==== Source information ====

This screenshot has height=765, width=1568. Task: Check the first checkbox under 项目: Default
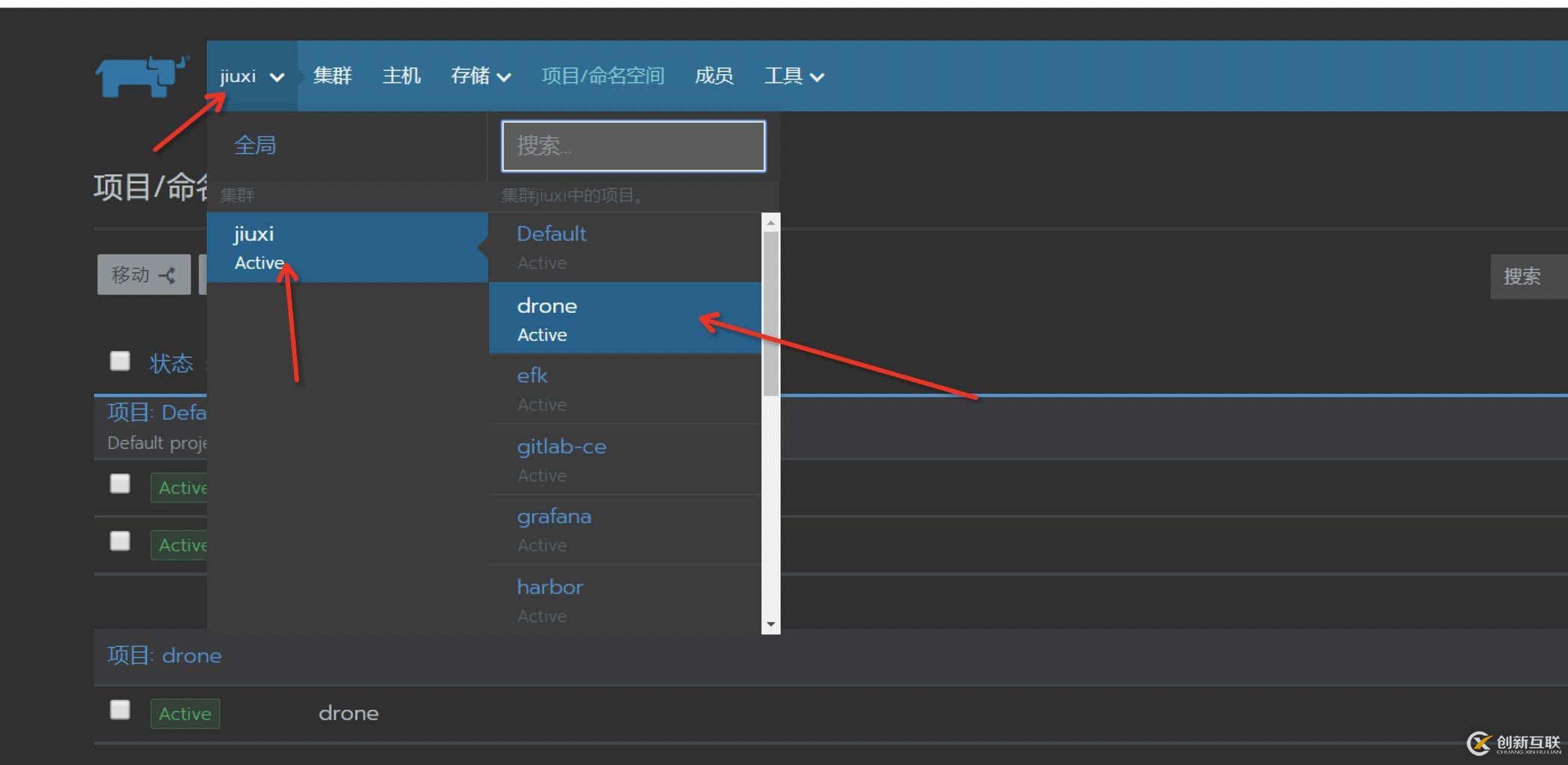click(120, 484)
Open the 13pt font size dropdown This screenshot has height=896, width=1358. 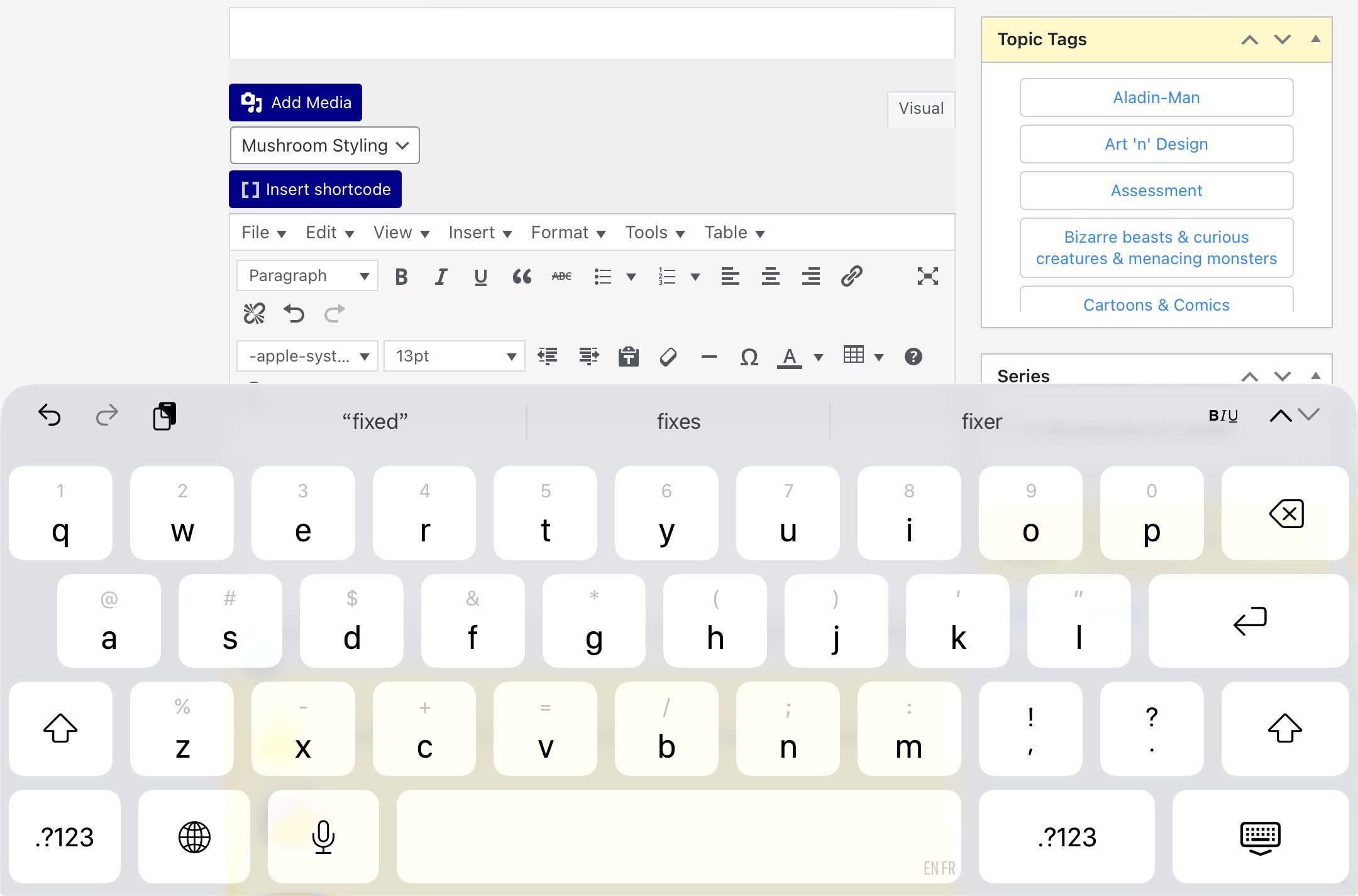455,357
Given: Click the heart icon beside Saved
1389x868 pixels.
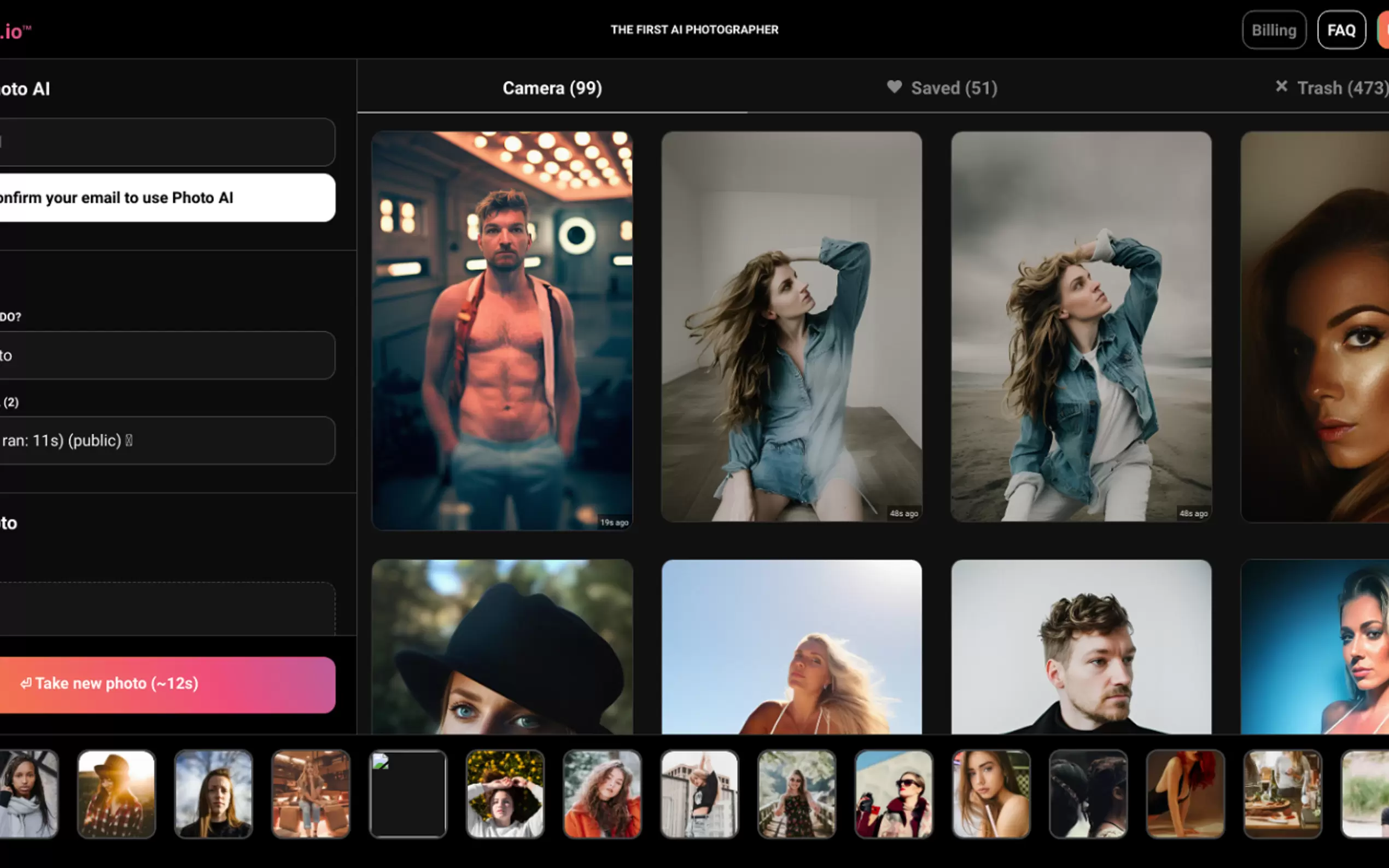Looking at the screenshot, I should (x=894, y=87).
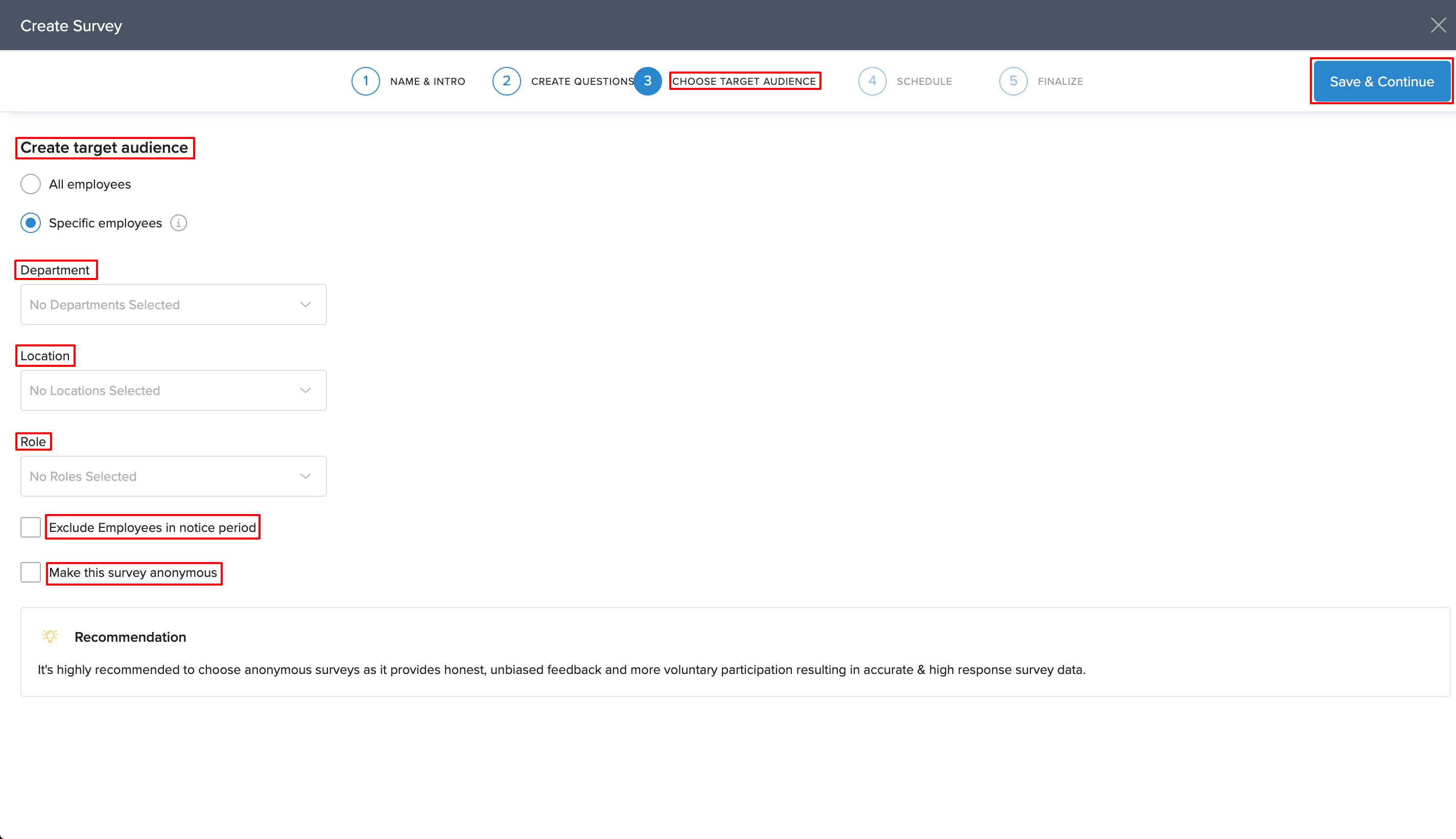Image resolution: width=1456 pixels, height=839 pixels.
Task: Click the step 2 circle icon
Action: pos(506,81)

====

Activity:
The answer must be an exact copy of the lines from the one that holds "Given: Click the heart icon beside Saved" through the end of the data, both included, with no pictures.

Answer to the problem:
Given: Click the heart icon beside Saved
1389x868 pixels.
Looking at the screenshot, I should (x=894, y=87).
Image resolution: width=1456 pixels, height=839 pixels.
Task: Click the step 2 circle icon
Action: pos(506,81)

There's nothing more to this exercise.